Conçu comme du théâtre d’appartement,     
Ce spectacle s’inspire du confinement     
Pour que les souvenirs     
Viennent enfin remplir     
Les cases vides de son nouveau rangement.     
Du désert, émergent de riches sentiments     
Recouvrant la pauvreté, de ses errements.              

«Y’a quelqu’un ?» Quête d’identité … «Y’a personne».     
Bruits de pas qui cherchent, se rapprochent et résonnent

Pour combler l’absence et l’emplir de la lumière     
Qui réveille le passé des sombres hivers.     

Une nudité sans fard s’ancre dans le sol     
Tandis qu’il relate tout son manque de bol     
En réflexions pertinentes à peine frivoles.         
«Une chanson douce que chantait sa maman» …      
De l’évocation, que reste-t-il maintenant ?     
Au «Théo Théâtre» il atterrit sûrement.     
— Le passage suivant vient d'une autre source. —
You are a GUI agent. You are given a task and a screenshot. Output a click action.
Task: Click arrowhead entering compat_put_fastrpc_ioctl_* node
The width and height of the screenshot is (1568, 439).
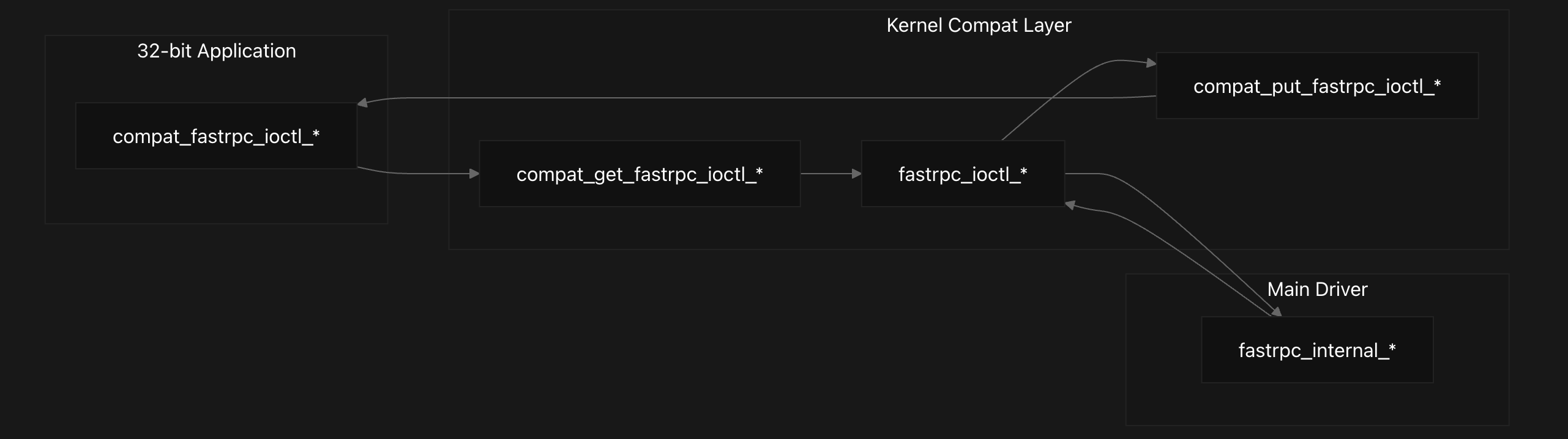coord(1151,62)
Il est tout feu, tout cendres,     
À vif de redescendre     
Pieds sur la terre ferme     
Afin qu’on ne l’enferme.
    
Un curieux OVNI     
Qui rien ne renie     
Et se crée un abri     
Parmi tous les débris.      

Petit côté de L’Etranger d’Albert Camus,     
Naïf et détaché quand plus rien ne va plus.        
Un être décalé, foncièrement perdu,     
A voir le bout du tunnel, enfin résolu.     
Papiers en règle, mais demeure un inconnu.     
Une ironie du sort et un humour macabre     
Quand il monte sur ses grands chevaux et se cabre.     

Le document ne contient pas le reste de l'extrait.